How America Is Navigating the Return to In-Person Education
America’s pandemic recovery efforts in 2021 have been focused on safely reopening schools and encouraging vaccinations.
Air Date: April 29, 2021
Moderator: Suzanne P. Clark, President and CEO, U.S. Chamber of Commerce
Featured Guests: Taranjit Singh Sandhu, Ambassador of India to the United States, John Bailey, Advisor, Walton Family Foundation, Mike DeWine, Governor, Ohio, Laurie Combe, President, National Association of School Nurses
Over a year since the onset of the coronavirus pandemic, America has turned its attention to recovery. The United States’ success in managing the virus can be largely attributed to the distribution of the coronavirus vaccine, in conjunction with the widespread implementation of safety measures.

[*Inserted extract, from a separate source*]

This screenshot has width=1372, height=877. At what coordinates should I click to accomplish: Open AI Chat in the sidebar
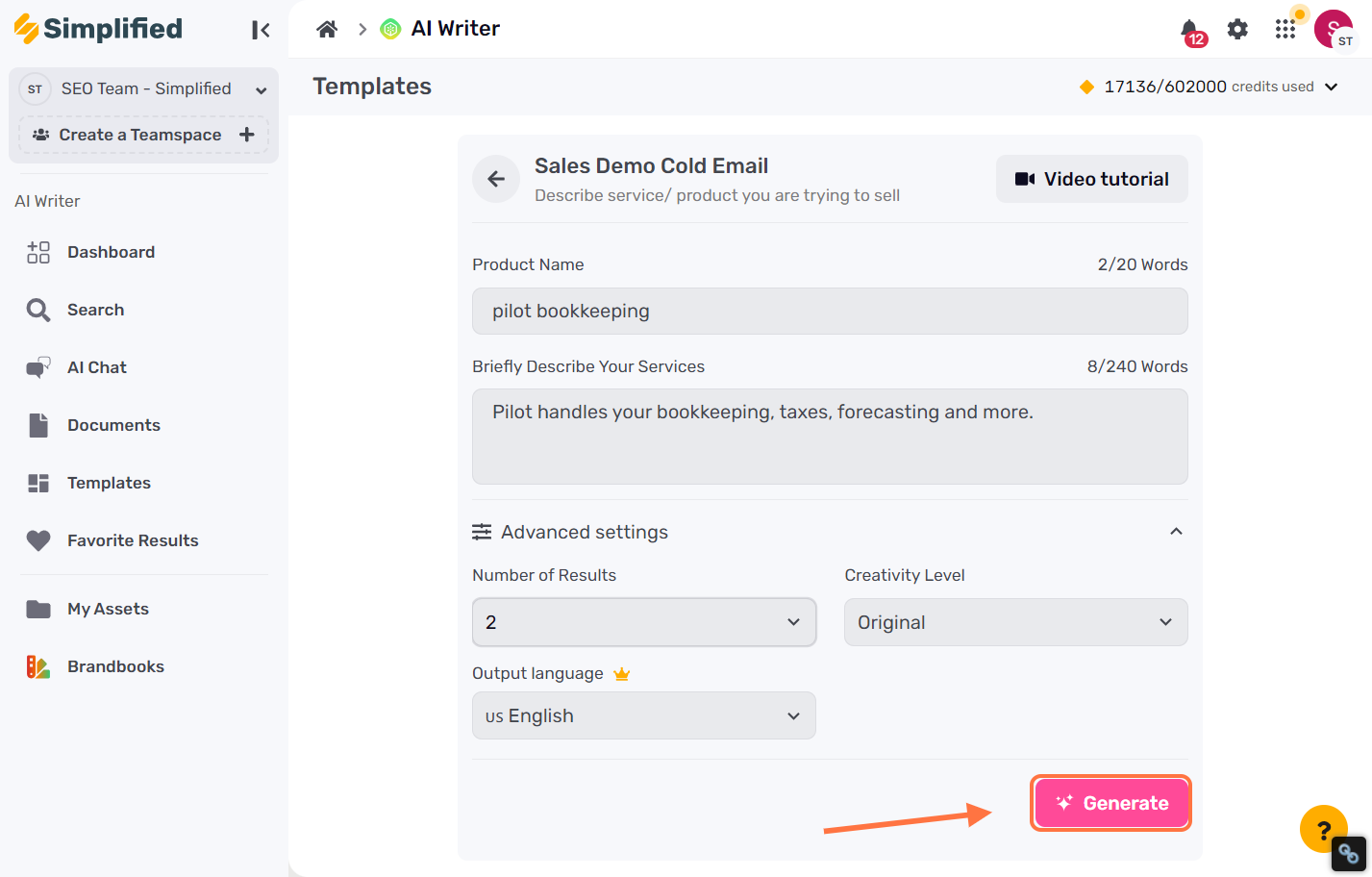96,367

With these in place, schools across the country have begun to safely reopen. However, there is still a long road to “normalcy” in United States classrooms, and school districts will need to weigh the risks and benefits of bringing students back to school for in-person instruction.
During a panel discussion hosted by the U.S. Chamber of Commerce, three experts shared their perspectives on the true COVID-19 risk levels of classroom education, safety protocols schools must continue to follow, and the role of administrative and support staff like school nurses in promoting a safe return to school.

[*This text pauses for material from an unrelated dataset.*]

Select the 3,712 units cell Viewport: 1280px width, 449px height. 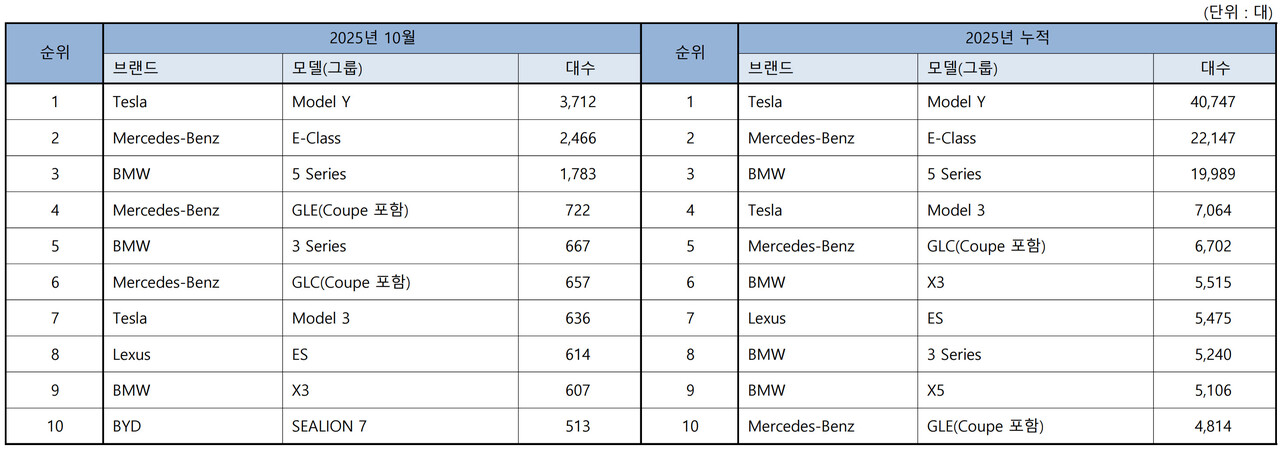point(578,102)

In-Person Education for Children Presents a Lower Risk of COVID-19 Infection and Transmission
America’s focus on returning children to in-person instruction is a major component of reopening the economy. While some may have concerns about the safety of this endeavor, a recent report by the Walton Family Foundation shows that children face the lowest risk of COVID-19 infection and transmission.

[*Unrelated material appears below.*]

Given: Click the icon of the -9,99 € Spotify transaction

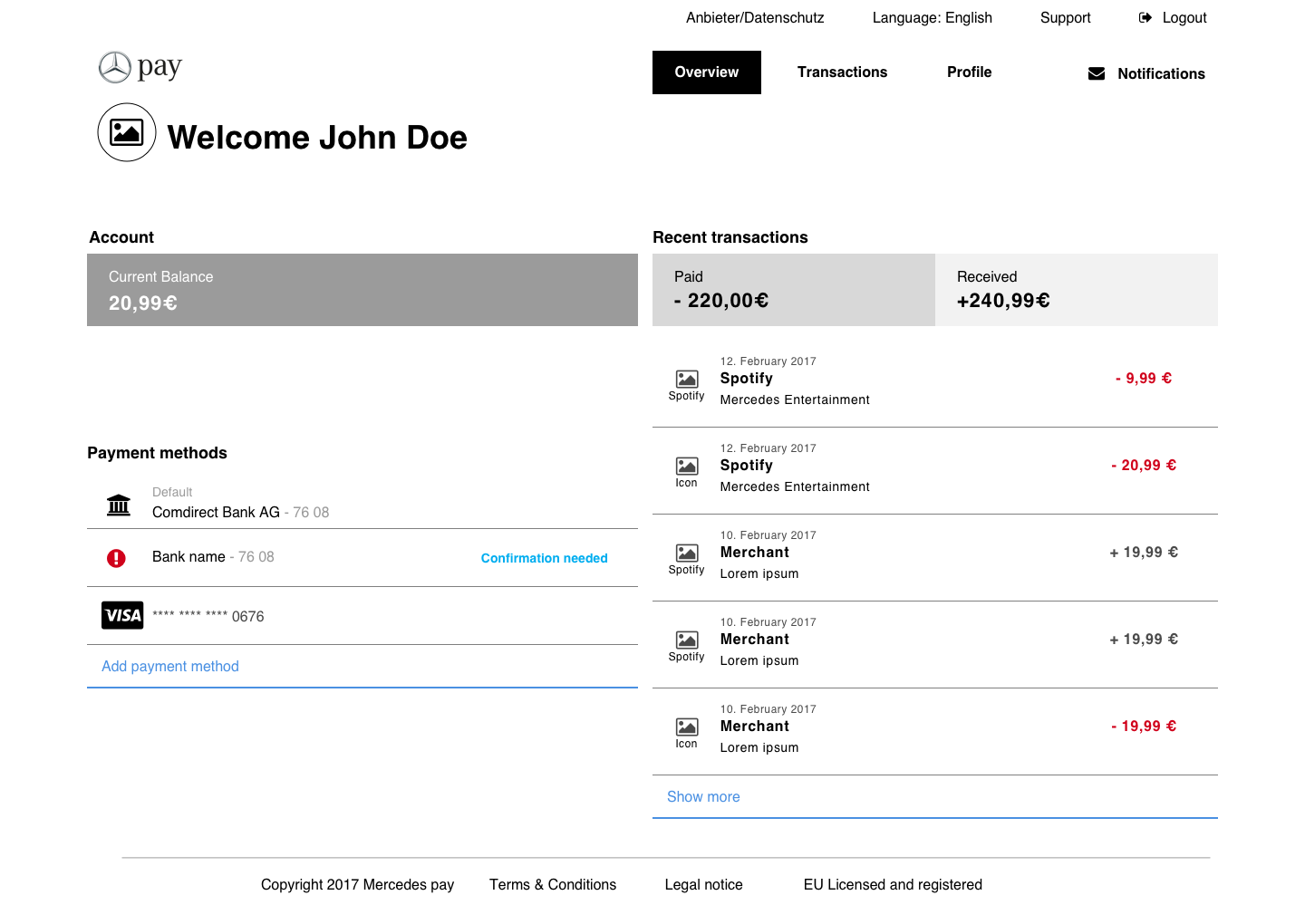Looking at the screenshot, I should tap(687, 379).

“The threat of COVID to children is far [more] minimal than we thought this time last year,” explained John Bailey, advisor at the Walton Family Foundation.
“Kids tend to be the least at-risk for the viruses — not zero, but it’s much, much lower than older populations,” he continued. “The transmission of the virus tends to be a lot less with kids under the age of 10.”
Navigating the Return to School Means Enforcing Safety Protocols
When the state of Ohio offered schools the option to reopen in the fall of 2020, Governor Mike DeWine found similar results to the Walton Family Foundation report.
“We found out that in the classroom when everybody is wearing a mask, even if they’re two feet from each other, three feet from each other, there [isn’t] any spread,” DeWine stated.
This discovery, combined with a number of students falling behind in virtual learning, prompted the governor and his staff to turn their efforts toward safely and fully reopening schools.
“You do see spread coming from what kids are doing outside of class hours, outside of school,” the governor added. “But in the classroom itself, everyone wore a mask and they did it phenomenally.”
School Nurses Can Play a Big Role in Supporting Public Health and Vaccine Uptake
Lori Combe, president of the National Association of School Nurses, supported the recent findings on COVID-19 transmission rates in schools.
“[In schools] where mitigation processes are followed, transmission rates have been low,” said Combe. “Primarily, rates of transmission among students have been related to athletic groups.”
She also noted the importance of school nurses in supporting public health measures, particularly vaccine uptake, amongst students and their parents.
“Where school nurses are present in school, vaccine exemption rates are much lower, because school nurses are trusted healthcare providers in those communities,” explained Combe. “They can educate parents about the facts related to the vaccine. School nurses remove barriers to vaccine uptake.”